Docker swarm with TorchServe workflow
I want to scale the workflows through "Docker Swarm". (I hope it is possible, if not please tell me how one can achieve this? I know it is not supported yet through TorchServe directly, that is why I'm using docker to scale the workflow.) I have few questions related to using TorchServe as a docker service in swarm mode while I encountered few issues.
Problem Statement:
- We are using TorchServe workflow as we have multiple models required to complete the use case.
- To make sure that there isn't any difference I've set the number of workers to 2 on each node, so that memory consumption doesn't go above 16GB, and each node has same number of workers and memory.
- While creating a docker service, the manager node seems to work fine with the below TorchServe config and completes the task in desired time, but when the manager assigns the task to any of the worker node it takes ~3X more time.
- Problem we are facing is while a TorchServe worker is executing on the worker node, looks like it is executing with intervals. i.e., it doesn’t show continuous GPU utilization/processing and stops printing logs as well along with delay in response and meanwhile that if another request comes it will stop executing the current request and starts executing new one.
- I did see something in logs (unfortunately, I'm unable to provide the logs here) like, when node
m5is being executed and new request came then the current request directly stops (at least in the logs it looked like that, but no error was thrown) and new one starts. Correct me if I'm wrong but old request should be executing in the background, right? - Now, the question is, Does TorchServe support routing the request through docker swarm?

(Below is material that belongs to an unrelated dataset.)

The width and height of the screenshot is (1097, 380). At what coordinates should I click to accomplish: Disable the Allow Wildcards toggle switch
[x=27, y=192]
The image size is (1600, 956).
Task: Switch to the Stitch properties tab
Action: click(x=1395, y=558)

- If so, then what would be the correct configuration to achieve similar results on the all the nodes apart from manager in swarm?
My Docker Swarm Config:
- 3 nodes, 1 manager 2 workers
- Manager has 4 X v100 sxm-2, 32GB each, Worker has 4 X v100 sxm-2, 16GB each
My project config: (Please ignore the timeout, as I've put it this way because my inference request takes around 10 mins, as it takes over 100 images to process in a batch)
- There are 5 models
- model-config.yaml
maxBatchDelay: 10000000
responseTimeout: 10000000
- workflow.yaml
models:
min-workers: 1
max-workers: 2
max-batch-delay: 10000000
retry-attempts: 1
timeout-ms: 3000000
m1:
url: mode-1.mar
m2:
url: model-2.mar
m3:
url: model-3.mar
m4:
url: model-4.mar
m5:
url: model-5.mar
dag:
pre_processing: [m1]
m1: [m2]
m2: [m3]
m3: [m4]
m4: [m5]
m5: [post_processing]
- config.properties
inference_address=http://0.0.0.0:8080
management_address=http://0.0.0.0:8081
metrics_address=http://0.0.0.0:8082
# management
default_response_timeout=10000000
default_workers_per_model=2
load_models=
model_store=model_store
workflow_store=wf_store
enable_envvars_config=true
job_queue_size=3
Python Packages:
torch==1.13.1+cu117
torchvision==0.14.1+cu117
torchaudio==0.13.1+cu117
torchserve==0.10.0
torch-model-archiver==0.10.0
torch-workflow-archiver==0.2.12
nvgpu==0.10.0
captum==0.7.0
Hi @KD1994
This is not something that we have tried. We do have kubernetes and kserve support.
I would start with something simpler. Just a simple model served through docker swarm and see if you are not seeing these performance issues. Unfortunately, we haven't been actively developing workflow as we haven't come across specific asks recently. So, there might be perf issues with workflow on a single container deployment too. If this is something your organization is looking for, please send me a message and we can discuss.
Thanks, @agunapal for the quick response.
That is exactly my plan of action right now for testing it out even further for all the things possible. I just wanted to see if anyone had tried this and faced any issue with this. I'll let you know in case If I still see this issue.
Out of curiosity,
- Is there any plan to provide scaling functionality to workflows in near future?
- About Kubernetes, have you tried with multiple nodes in a cluster or with just one?
Yes, I have. if you are using aws, setup a cluster using https://github.com/aws-samples/aws-do-eks and then use this to launch torchserve with a bert model, https://github.com/aws-solutions-library-samples/guidance-for-machine-learning-inference-on-aws/pull/15
Ok, thanks for the info. I will look into this.
@agunapal thanks for your time.
I was able to get this done. So, I'll be closing this. It turned out the issue is with NFS share configuration, neither TorchServe nor Docker swarm.
That's awesome. Great to hear.